[Data supplied]:
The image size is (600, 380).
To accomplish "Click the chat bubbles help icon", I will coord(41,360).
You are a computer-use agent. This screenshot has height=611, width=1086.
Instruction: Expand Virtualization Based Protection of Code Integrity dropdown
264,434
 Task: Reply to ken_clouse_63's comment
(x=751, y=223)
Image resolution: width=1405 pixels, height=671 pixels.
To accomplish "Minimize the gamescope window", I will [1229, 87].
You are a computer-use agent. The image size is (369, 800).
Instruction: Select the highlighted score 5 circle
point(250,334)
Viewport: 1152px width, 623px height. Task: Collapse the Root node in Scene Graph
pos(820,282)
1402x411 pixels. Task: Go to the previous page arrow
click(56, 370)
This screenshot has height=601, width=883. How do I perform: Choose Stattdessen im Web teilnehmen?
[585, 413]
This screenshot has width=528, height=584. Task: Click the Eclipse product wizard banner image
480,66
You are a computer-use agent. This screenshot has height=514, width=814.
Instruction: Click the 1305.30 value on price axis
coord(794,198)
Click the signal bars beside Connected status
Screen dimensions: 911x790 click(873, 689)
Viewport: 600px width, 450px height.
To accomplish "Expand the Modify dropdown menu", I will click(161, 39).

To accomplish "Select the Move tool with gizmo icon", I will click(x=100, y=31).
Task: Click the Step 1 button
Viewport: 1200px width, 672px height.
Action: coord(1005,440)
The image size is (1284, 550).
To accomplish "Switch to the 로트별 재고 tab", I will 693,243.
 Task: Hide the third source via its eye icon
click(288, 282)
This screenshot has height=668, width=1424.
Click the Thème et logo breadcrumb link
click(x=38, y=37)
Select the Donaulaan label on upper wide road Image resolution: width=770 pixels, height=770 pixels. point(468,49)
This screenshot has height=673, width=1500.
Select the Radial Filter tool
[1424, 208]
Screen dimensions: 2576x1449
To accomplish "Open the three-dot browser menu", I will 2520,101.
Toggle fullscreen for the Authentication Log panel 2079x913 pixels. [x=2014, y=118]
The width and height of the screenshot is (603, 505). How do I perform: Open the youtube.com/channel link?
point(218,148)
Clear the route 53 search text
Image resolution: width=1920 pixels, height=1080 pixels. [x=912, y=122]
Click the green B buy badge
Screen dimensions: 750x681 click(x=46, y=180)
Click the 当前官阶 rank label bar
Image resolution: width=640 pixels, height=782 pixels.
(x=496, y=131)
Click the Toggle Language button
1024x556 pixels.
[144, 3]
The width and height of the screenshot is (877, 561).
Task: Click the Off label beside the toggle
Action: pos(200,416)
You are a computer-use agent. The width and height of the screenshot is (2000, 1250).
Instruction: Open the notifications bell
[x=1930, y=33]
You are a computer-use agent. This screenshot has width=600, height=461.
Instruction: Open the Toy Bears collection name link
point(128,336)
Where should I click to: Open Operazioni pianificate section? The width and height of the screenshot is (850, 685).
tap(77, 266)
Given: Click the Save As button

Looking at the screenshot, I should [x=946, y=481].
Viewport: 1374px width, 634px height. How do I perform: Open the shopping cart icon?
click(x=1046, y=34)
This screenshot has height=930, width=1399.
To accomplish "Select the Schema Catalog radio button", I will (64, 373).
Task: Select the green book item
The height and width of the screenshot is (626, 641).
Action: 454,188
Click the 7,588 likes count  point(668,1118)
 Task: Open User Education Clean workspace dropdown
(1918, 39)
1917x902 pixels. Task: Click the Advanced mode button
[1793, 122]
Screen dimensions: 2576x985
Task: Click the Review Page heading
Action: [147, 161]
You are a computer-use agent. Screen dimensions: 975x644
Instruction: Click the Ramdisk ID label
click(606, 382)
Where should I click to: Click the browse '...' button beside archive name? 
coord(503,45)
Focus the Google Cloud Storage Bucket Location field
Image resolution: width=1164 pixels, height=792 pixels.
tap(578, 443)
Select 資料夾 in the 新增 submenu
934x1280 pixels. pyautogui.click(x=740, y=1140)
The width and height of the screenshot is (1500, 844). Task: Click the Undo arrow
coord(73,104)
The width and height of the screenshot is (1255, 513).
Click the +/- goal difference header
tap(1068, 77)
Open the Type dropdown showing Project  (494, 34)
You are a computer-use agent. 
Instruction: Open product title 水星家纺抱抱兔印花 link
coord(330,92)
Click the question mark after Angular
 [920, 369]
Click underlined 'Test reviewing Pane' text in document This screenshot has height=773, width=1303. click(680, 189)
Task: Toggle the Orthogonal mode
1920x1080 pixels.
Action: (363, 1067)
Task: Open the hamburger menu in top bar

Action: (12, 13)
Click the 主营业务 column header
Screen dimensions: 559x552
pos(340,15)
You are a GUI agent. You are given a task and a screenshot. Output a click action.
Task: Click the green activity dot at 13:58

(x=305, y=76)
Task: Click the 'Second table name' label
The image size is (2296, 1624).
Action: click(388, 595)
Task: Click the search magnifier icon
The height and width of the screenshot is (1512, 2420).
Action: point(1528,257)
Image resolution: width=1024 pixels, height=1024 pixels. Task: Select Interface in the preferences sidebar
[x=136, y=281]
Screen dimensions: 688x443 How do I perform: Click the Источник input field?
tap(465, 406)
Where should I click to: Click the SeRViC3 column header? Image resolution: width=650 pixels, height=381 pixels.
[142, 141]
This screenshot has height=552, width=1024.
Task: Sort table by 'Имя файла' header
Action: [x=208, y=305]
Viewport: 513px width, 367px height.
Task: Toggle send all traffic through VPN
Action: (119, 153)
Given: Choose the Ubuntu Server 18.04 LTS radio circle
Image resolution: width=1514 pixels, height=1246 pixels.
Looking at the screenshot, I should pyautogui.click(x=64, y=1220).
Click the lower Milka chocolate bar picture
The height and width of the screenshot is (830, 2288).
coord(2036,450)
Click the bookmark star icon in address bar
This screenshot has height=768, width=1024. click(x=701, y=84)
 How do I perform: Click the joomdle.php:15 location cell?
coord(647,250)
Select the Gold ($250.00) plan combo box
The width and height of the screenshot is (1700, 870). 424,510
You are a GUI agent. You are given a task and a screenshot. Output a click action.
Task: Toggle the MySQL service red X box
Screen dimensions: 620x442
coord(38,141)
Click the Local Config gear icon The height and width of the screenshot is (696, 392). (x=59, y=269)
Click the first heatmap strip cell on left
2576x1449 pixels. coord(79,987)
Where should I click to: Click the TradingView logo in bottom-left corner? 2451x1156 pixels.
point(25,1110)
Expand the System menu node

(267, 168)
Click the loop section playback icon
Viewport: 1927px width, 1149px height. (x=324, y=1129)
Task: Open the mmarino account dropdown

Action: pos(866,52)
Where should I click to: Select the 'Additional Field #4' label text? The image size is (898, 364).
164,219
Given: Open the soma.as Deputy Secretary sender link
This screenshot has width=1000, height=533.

[Task description]:
Put every line of the material above into a numbered list, leaving out any blank lines.

[Written solution]:
1. The image size is (600, 380).
2. To accomplish "Click the chat bubbles help icon", I will coord(41,360).
3. You are a computer-use agent. This screenshot has height=611, width=1086.
4. Instruction: Expand Virtualization Based Protection of Code Integrity dropdown
5. 264,434
6.  Task: Reply to ken_clouse_63's comment
7. (x=751, y=223)
8. Image resolution: width=1405 pixels, height=671 pixels.
9. To accomplish "Minimize the gamescope window", I will [1229, 87].
10. You are a computer-use agent. The image size is (369, 800).
11. Instruction: Select the highlighted score 5 circle
12. point(250,334)
13. Viewport: 1152px width, 623px height. Task: Collapse the Root node in Scene Graph
14. pos(820,282)
15. 1402x411 pixels. Task: Go to the previous page arrow
16. click(56, 370)
17. This screenshot has height=601, width=883. How do I perform: Choose Stattdessen im Web teilnehmen?
18. [585, 413]
19. This screenshot has width=528, height=584. Task: Click the Eclipse product wizard banner image
20. 480,66
21. You are a computer-use agent. This screenshot has height=514, width=814.
22. Instruction: Click the 1305.30 value on price axis
23. coord(794,198)
24. Click the signal bars beside Connected status
25. Screen dimensions: 911x790 click(873, 689)
26. Viewport: 600px width, 450px height.
27. To accomplish "Expand the Modify dropdown menu", I will click(161, 39).
28. To accomplish "Select the Move tool with gizmo icon", I will click(x=100, y=31).
29. Task: Click the Step 1 button
30. Viewport: 1200px width, 672px height.
31. Action: coord(1005,440)
32. The image size is (1284, 550).
33. To accomplish "Switch to the 로트별 재고 tab", I will 693,243.
34.  Task: Hide the third source via its eye icon
35. click(288, 282)
36. This screenshot has height=668, width=1424.
37. Click the Thème et logo breadcrumb link
38. click(x=38, y=37)
39. Select the Donaulaan label on upper wide road Image resolution: width=770 pixels, height=770 pixels. point(468,49)
40. This screenshot has height=673, width=1500.
41. Select the Radial Filter tool
42. [1424, 208]
43. Screen dimensions: 2576x1449
44. To accomplish "Open the three-dot browser menu", I will 2520,101.
45. Toggle fullscreen for the Authentication Log panel 2079x913 pixels. [x=2014, y=118]
46. The width and height of the screenshot is (603, 505). How do I perform: Open the youtube.com/channel link?
47. point(218,148)
48. Clear the route 53 search text
49. Image resolution: width=1920 pixels, height=1080 pixels. [x=912, y=122]
50. Click the green B buy badge
51. Screen dimensions: 750x681 click(x=46, y=180)
52. Click the 当前官阶 rank label bar
53. Image resolution: width=640 pixels, height=782 pixels.
54. (x=496, y=131)
55. Click the Toggle Language button
56. 1024x556 pixels.
57. [144, 3]
58. The width and height of the screenshot is (877, 561).
59. Task: Click the Off label beside the toggle
60. Action: pos(200,416)
61. You are a computer-use agent. The width and height of the screenshot is (2000, 1250).
62. Instruction: Open the notifications bell
63. [x=1930, y=33]
64. You are a computer-use agent. This screenshot has width=600, height=461.
65. Instruction: Open the Toy Bears collection name link
66. point(128,336)
67. Where should I click to: Open Operazioni pianificate section? The width and height of the screenshot is (850, 685).
68. tap(77, 266)
69. Given: Click the Save As button
70. Looking at the screenshot, I should [x=946, y=481].
71. Viewport: 1374px width, 634px height. How do I perform: Open the shopping cart icon?
72. click(x=1046, y=34)
73. This screenshot has height=930, width=1399.
74. To accomplish "Select the Schema Catalog radio button", I will (64, 373).
75. Task: Select the green book item
76. The height and width of the screenshot is (626, 641).
77. Action: 454,188
78. Click the 7,588 likes count  point(668,1118)
79.  Task: Open User Education Clean workspace dropdown
80. (1918, 39)
81. 1917x902 pixels. Task: Click the Advanced mode button
82. [1793, 122]
83. Screen dimensions: 2576x985
84. Task: Click the Review Page heading
85. Action: [147, 161]
86. You are a computer-use agent. Screen dimensions: 975x644
87. Instruction: Click the Ramdisk ID label
88. click(606, 382)
89. Where should I click to: Click the browse '...' button beside archive name? 
90. coord(503,45)
91. Focus the Google Cloud Storage Bucket Location field
92. Image resolution: width=1164 pixels, height=792 pixels.
93. tap(578, 443)
94. Select 資料夾 in the 新增 submenu
95. 934x1280 pixels. pyautogui.click(x=740, y=1140)
96. The width and height of the screenshot is (1500, 844). Task: Click the Undo arrow
97. coord(73,104)
98. The width and height of the screenshot is (1255, 513).
99. Click the +/- goal difference header
100. tap(1068, 77)
101. Open the Type dropdown showing Project  (494, 34)
102. You are a computer-use agent. 
103. Instruction: Open product title 水星家纺抱抱兔印花 link
104. coord(330,92)
105. Click the question mark after Angular
106.  [920, 369]
107. Click underlined 'Test reviewing Pane' text in document This screenshot has height=773, width=1303. click(680, 189)
108. Task: Toggle the Orthogonal mode
109. 1920x1080 pixels.
110. Action: (363, 1067)
111. Task: Open the hamburger menu in top bar
112. Action: (12, 13)
113. Click the 主营业务 column header
114. Screen dimensions: 559x552
115. pos(340,15)
116. You are a GUI agent. You are given a task and a screenshot. Output a click action.
117. Task: Click the green activity dot at 13:58
118. (x=305, y=76)
119. Task: Click the 'Second table name' label
120. The image size is (2296, 1624).
121. Action: click(388, 595)
122. Task: Click the search magnifier icon
123. The height and width of the screenshot is (1512, 2420).
124. Action: point(1528,257)
125. Image resolution: width=1024 pixels, height=1024 pixels. Task: Select Interface in the preferences sidebar
126. [x=136, y=281]
127. Screen dimensions: 688x443 How do I perform: Click the Источник input field?
128. tap(465, 406)
129. Where should I click to: Click the SeRViC3 column header? Image resolution: width=650 pixels, height=381 pixels.
130. [142, 141]
131. This screenshot has height=552, width=1024.
132. Task: Sort table by 'Имя файла' header
133. Action: [x=208, y=305]
134. Viewport: 513px width, 367px height.
135. Task: Toggle send all traffic through VPN
136. Action: (119, 153)
137. Given: Choose the Ubuntu Server 18.04 LTS radio circle
138. Image resolution: width=1514 pixels, height=1246 pixels.
139. Looking at the screenshot, I should pyautogui.click(x=64, y=1220).
140. Click the lower Milka chocolate bar picture
141. The height and width of the screenshot is (830, 2288).
142. coord(2036,450)
143. Click the bookmark star icon in address bar
144. This screenshot has height=768, width=1024. click(x=701, y=84)
145.  How do I perform: Click the joomdle.php:15 location cell?
146. coord(647,250)
147. Select the Gold ($250.00) plan combo box
148. The width and height of the screenshot is (1700, 870). 424,510
149. You are a GUI agent. You are given a task and a screenshot. Output a click action.
150. Task: Toggle the MySQL service red X box
151. Screen dimensions: 620x442
152. coord(38,141)
153. Click the Local Config gear icon The height and width of the screenshot is (696, 392). (x=59, y=269)
154. Click the first heatmap strip cell on left
155. 2576x1449 pixels. coord(79,987)
156. Where should I click to: Click the TradingView logo in bottom-left corner? 2451x1156 pixels.
157. point(25,1110)
158. Expand the System menu node
159. (267, 168)
160. Click the loop section playback icon
161. Viewport: 1927px width, 1149px height. (x=324, y=1129)
162. Task: Open the mmarino account dropdown
163. Action: pos(866,52)
164. Where should I click to: Select the 'Additional Field #4' label text? The image size is (898, 364).
165. 164,219
166. Given: Open the soma.as Deputy Secretary sender link
167. This screenshot has width=1000, height=533.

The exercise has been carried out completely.